Given the speaker clustering algorithm presented in this thesis, there are usually acoustic frames assigned to a cluster which do not belong to the modeled speaker. These frames are either non-speech or frames from another speaker. In this thesis this phenomenon is referred as cluster ``impurity''. It is very important to ensure that the clusters only contain one speaker and therefore the merging decision and stoping point criterion don't suffer from cluster impurity. Such cluster impurity has been studied separating it into two levels of detail (relative to two sources of error) and two algorithms are presented to detect and purify the clusters.
One source of error occurs when a cluster is created from speech segments from multiple speakers. In standard agglomerative systems there is no mechanism to split a cluster when segments from different speakers are assigned to the same cluster. This effect causes an increase in the final speaker error as seen in the example in Figure 4.8(a) for the case of two misplaced segments of two existing speakers. It is very possible that the speaker model for the mixed cluster is able to represent both speakers' data and therefore Viterbi segmentation does not achieve to homogenize the cluster classifying the acoustic frames into their respective clusters. At the end of the processing, the mixed cluster is likely to be assigned to an non existent speaker (or to either of the speaker present in it), causing a large increase on the Diarization Error Rate (DER).
The second source of error comes from the interference of non-speech frames in both clusters during cluster comparison. This is particularly true for short silences and short acoustic events that belong to the modeled speaker but do not discriminate one speaker from another. This can affect the final clustering in two ways, as seen in Figure 4.8(b). First, when comparing two clusters belonging to the same speaker, the confounding frames can cause BIC to decide to keep them separate. Second, false alarm errors are produced when non-speech frames are assigned to one of the speakers.
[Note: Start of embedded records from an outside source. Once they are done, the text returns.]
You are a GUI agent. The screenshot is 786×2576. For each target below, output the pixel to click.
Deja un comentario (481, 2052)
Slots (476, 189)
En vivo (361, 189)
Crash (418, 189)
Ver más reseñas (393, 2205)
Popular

Both sources of error are interrelated and are caused by frames that are assigned to the wrong acoustic model. The difference is the unit that is considered is miss-assigned (segment or frame). In next subsections tho algorithms are proposed towards solving both problems. The first algorithm identifies the segments that acoustically deviate most from their cluster, and splits them into a new cluster. This is referred to as ``segment-level'' purification. The second algorithm locates the individual frames within a cluster than can cause problems in the merging state and avoids using them when computing the distance between the cluster pair. It is referred to as ``frame-level'' purification.